It’s an unfashionable notion to suggest that women approach fashion design differently from men. Mildly unacceptable, in fact – somehow an insult to creativity, dressing down fashion design into clothing a body rather than conceptual hijinks.

The fact remains, however, that female designers tend to dress themselves, both physically and ideologically. It’s not necessarily the Donna Karan school of seven easy pieces: look at Vivienne Westwood for one, whose idiosyncratic and often difficult clothes are tied up with her own personality and physiognomy.

Westwood shoes run narrow because the lasts are based on Vivienne’s exceptionally narrow feet, their constrictive construction inspired by Westwood’s conviction that comfort is a mental rather physical state. No one looks quite as right, or indeed as comfortable, in her clothes as Dame Viv herself. That’s simultaneously a compliment and a criticism, in case you were wondering. Her Red Label show on Sunday riffed on Viv of yore, the twisted tailoring and corsetry she’s made her forte.

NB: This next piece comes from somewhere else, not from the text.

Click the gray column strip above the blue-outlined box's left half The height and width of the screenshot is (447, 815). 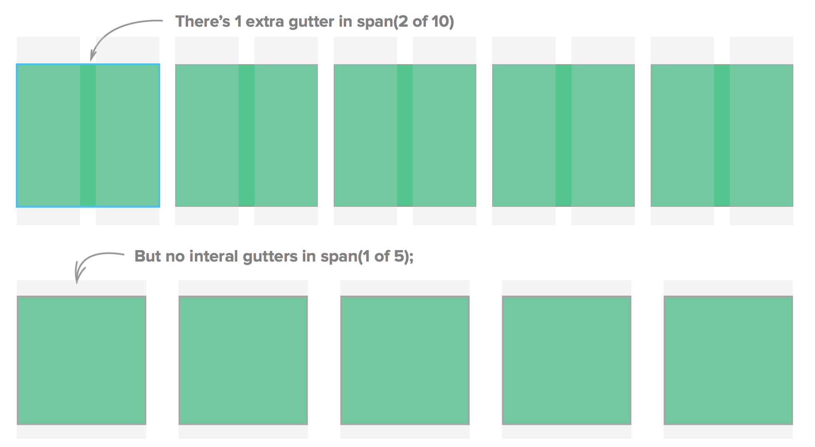pyautogui.click(x=48, y=50)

Westwood cheered it on herself from the front row – her own biggest fan.

L’Wren Scott is also an acquired taste. A towering beanpole permanently suctioned into her own taut, tight little frocks, she looks consistently fantastic. It’s slightly more difficult to imagine how her clothes filter down into the wardrobes of everyday folk well under 6ft 3in. The latter is L’Wren’s own impressive height, not even including the attenuated wedge heels models sported in her Japanese-inspired show. Inspired is making short shrift: L’Wren’s spring/summer 2014 outing was kimono a-go-go, all lacquered Suzy Wong bobs, clashing scarlet and imperial purple, and pussy-willow and cherry blossom embroideries. A swingy shirt dress in broiderie anglaise with inset obi bow belt felt effortless. But the rest? A cross between Ming Dynasty and Ming the Merciless, saturated with exertion. I’m not sure many women are willing to look quite so trussed-up and fussed-up, their walking restricted to a geisha hobble. Does L’Wren – a highly-successful fashion designer but more widely known as consort to Mick Jagger – see herself as a 21st-century concubine? An interesting idea. More interesting than the collection deserves, in all honesty.

Mary Katrantzou is an exception to the rule – an exception to every rule, in fact. People have tagged her as a print designer, but her shtick is maximalism, despite dressing in black.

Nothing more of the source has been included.